That's true. Barkley agrees. By the time he got to college, he carried a grudge against anyone listed ahead of him on recruiting charts. One too many people told him that Robinson was better than him. So even during his senior year of high school, he thought about Robinson. He wondered how hard Robinson was working.

"I just wanted to work harder than he was that day," Barkley says.

He watched films of Robinson.

And now they're roommates?

"It's funny, because he's one of my closest guys now," Barkley says. "We came in the same year, the same class, the same position. We were always going to compete against each other to see who was going to play."

What happened was this: Barkley won out. He got the playing time. And somewhere during the year, for some reason, Barkley wanted Robinson to play, too. He started offering advice. They started working out together and hanging out.

"When he got his first touchdown," Barkley says, "I think I was more excited than I was for any of mine in college football."

Of course, by now Barkley has plenty of his own. Last year, he rushed for 1,496 yards and 18 touchdowns as Penn State just barely—and arguably unfairly—was left out of the four-team College Football Playoff.

If it's possible to have a coming-out moment in a loss, Barkley did at the Rose Bowl. His 79-yard touchdown run might have been the most exciting play in the most exciting game other than the national title game.







The loss has not been eating away at him. He says it was something great for the team to build on.

The expectations are understandably high. Sports Illustrated ranked him the nation's top college running back going into this season and the fifth-best player overall.

Bleacher Report's NFL prospects expert, Matt Miller, calls him "the best running back prospect of the last decade. Over Todd Gurley (injury), Ezekiel Elliott (off-field), Leonard Fournette (injury) and anyone else you've seen as of late. He's a freak athlete and has the vision and game-changing speed to be a very early draft pick."

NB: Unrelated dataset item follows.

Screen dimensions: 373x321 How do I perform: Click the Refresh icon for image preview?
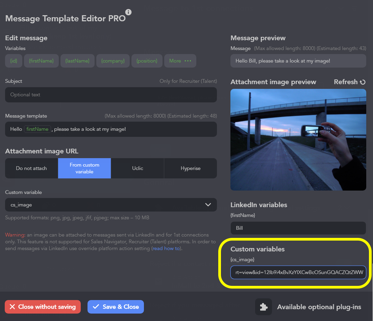(363, 82)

He's also the face of Penn State's re-emergence, a player who has won over the school's fans and in turn has helped Franklin do the same.

Meanwhile, back at Lyman Place in the Bronx, things keep getting uglier and uglier. According to Eddie Small of DNAinfo.com, in April police arrested 10 members of the "Lyman Place Bosses" gang in a raid and said they were connected to more than a dozen shootings over the past two years. Among the nicknames: Sal Capone and Mal Pacino.

What if Barkley had continued to grow up there? Would he still the man he's become? Would he still be a top 10 NFL prospect?

"Everything happens for a reason," Alibay says. "Once you start feeling that pain, that messes with your emotions and makes you harder. He wouldn't have been the same person."

Or?

"He could have gone to Juilliard," Tonya says. "You never know."

"No, you never do know," Alibay says. "But we weren't going to take a chance."

You can't always draw a straight line from a person's background to his present, but there is something about all the truth in Barkley's life that seems to have allowed him to develop into the right player, and person, to get people excited about Penn State football once again.

He does not hide from his past, and as a result it is not uncomfortable for him. He has been brought up in truth, taught it.

In Happy Valley, that's an important sentiment. Live in reality, not in the illusion of perfection.

Franklin fully understands that the connection between Penn State fans and Barkley is more than about touchdowns, bowl games and potential Heismans.

"Blue collar, hard-nosed, hard-working, appreciative," Franklin said. "I do think the fact he stayed home, people have gotten to know who he is (with the talk) about the things he's overcome, how he handled it all with such humility and grace. He aligns with Pennsylvania and Penn State and he aligns with the football team."

Barkley's past has freed him to be sensitive and tough at the same time. It is refreshing somehow that he can admit to having lacked confidence in the weight room just a few years ago—and how that has helped him to become a weight-room standout today.

He just knows where he's from. Accepts it. Owns it. Isn't trapped by it.

In his family living room in tiny Coplay, there is an open Bible. Also an open Quran. And a Book of Mormon. He has those books in his bedroom, too, even though he hasn't committed to one particular faith yet.

He is the face of Penn State's rebuilding not only its football team but also its image. He is a tough and rugged kid, but "don't let him tell you he doesn't cry at movies," his mom says.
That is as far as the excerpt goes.